Figure 2. PCA scores representation of metabolomic profiles of A. hyacinthus (blue dots) and A. millepora (red dots) under control “natural” conditions. Results from polar HILIC coral extracts in (A) negative mode and (B) positive mode LC-MS, and of non-polar LIPID coral extracts in (C) negative mode and (D) positive mode LC-MS.
Figure 3. PCA scores representation of metabolomic profiles of A. hyacinthus and A. millepora exposed to acute temperature stress (28 days at 30.75°C). Results from polar HILIC coral extracts in (A) negative mode and (B) positive mode LC-MS, and from non-polar LIPID coral extracts in (C) negative mode and (D) positive mode LC-MS. Circles represent control samples and triangles represent those exposed to an acute temperature stress. Colors refer to the fate or health state of the corals after the prolonged temperature stress period which ran after the sampling for the metabolomic analysis; blue = not bleached, red = partially bleached, green = completely bleached and orange = rapid tissue necrosis and death.

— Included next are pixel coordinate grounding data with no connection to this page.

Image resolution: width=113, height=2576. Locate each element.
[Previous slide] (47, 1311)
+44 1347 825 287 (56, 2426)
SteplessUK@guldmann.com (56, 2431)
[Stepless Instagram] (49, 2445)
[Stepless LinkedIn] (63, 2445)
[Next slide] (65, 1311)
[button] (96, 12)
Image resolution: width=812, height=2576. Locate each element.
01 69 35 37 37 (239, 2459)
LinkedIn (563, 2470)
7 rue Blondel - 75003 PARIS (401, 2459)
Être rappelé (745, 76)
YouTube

Figure 4. Distribution of metabolomic profiles of A. hyacinthus and A. millepora exposed to control or acute temperature stress (8 days at 30.75°C) represented by PLSDA scores. Distribution of polar HILIC coral extracts in (A) negative mode and (B) positive mode LC-MS, and of non-polar LIPID coral extracts in (C) negative mode and (D) positive mode LC-MS.
Figure 5. Distribution of polar HILIC coral extracts in (A) negative mode and (B) positive mode LC-MS, and of non-polar LIPID coral extracts in (C) negative mode and (D) positive mode LC-MS. PCA representation of the effect of treatment on colonies for all methods (LIPID/HILIC and negative/positive mode LC-MS). “Late” principal components (i.e., 5, 7, 9, 10, 11, 13, and 15 instead of 1 and 2), drive the separation, suggesting any treatment effect is small compared with effects from other variables such as species identity.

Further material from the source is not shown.